(Stored data entries)
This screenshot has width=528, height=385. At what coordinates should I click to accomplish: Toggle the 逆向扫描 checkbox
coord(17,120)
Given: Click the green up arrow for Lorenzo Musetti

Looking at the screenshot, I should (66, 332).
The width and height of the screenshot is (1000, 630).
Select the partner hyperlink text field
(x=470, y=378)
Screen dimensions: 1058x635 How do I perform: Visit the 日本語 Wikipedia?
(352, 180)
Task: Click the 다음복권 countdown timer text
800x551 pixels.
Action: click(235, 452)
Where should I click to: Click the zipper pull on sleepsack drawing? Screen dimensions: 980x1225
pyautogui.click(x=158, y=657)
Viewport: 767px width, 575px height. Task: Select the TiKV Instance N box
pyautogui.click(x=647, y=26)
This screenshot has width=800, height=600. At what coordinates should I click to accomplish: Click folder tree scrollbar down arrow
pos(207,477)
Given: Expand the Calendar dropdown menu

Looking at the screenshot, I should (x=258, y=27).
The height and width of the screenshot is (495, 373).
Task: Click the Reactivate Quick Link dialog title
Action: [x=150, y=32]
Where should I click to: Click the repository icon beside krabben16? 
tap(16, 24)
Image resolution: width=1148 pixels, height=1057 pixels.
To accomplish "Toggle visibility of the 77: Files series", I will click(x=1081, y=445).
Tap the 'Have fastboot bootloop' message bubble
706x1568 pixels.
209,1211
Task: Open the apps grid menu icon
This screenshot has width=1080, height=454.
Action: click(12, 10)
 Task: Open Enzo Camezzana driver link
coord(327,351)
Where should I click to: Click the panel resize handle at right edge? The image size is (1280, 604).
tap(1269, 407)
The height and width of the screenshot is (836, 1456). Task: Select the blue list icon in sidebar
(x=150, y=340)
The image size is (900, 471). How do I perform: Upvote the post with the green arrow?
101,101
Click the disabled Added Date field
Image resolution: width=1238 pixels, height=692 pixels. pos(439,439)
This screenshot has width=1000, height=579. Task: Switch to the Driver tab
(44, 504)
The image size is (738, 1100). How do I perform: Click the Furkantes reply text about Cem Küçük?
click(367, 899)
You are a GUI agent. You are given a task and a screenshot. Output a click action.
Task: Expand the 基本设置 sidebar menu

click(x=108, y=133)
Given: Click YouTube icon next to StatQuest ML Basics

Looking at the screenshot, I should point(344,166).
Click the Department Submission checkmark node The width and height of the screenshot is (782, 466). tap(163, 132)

Task goal:
Please copy only the lines between the first line of the entries and the line with "Image resolution: width=1148", keeping those two end lines as well, exactly as written.

Answer space:
This screenshot has width=528, height=385. At what coordinates should I click to accomplish: Toggle the 逆向扫描 checkbox
coord(17,120)
Given: Click the green up arrow for Lorenzo Musetti

Looking at the screenshot, I should (66, 332).
The width and height of the screenshot is (1000, 630).
Select the partner hyperlink text field
(x=470, y=378)
Screen dimensions: 1058x635 How do I perform: Visit the 日本語 Wikipedia?
(352, 180)
Task: Click the 다음복권 countdown timer text
800x551 pixels.
Action: click(235, 452)
Where should I click to: Click the zipper pull on sleepsack drawing? Screen dimensions: 980x1225
pyautogui.click(x=158, y=657)
Viewport: 767px width, 575px height. Task: Select the TiKV Instance N box
pyautogui.click(x=647, y=26)
This screenshot has width=800, height=600. At what coordinates should I click to accomplish: Click folder tree scrollbar down arrow
pos(207,477)
Given: Expand the Calendar dropdown menu

Looking at the screenshot, I should (x=258, y=27).
The height and width of the screenshot is (495, 373).
Task: Click the Reactivate Quick Link dialog title
Action: [x=150, y=32]
Where should I click to: Click the repository icon beside krabben16? 
tap(16, 24)
Image resolution: width=1148 pixels, height=1057 pixels.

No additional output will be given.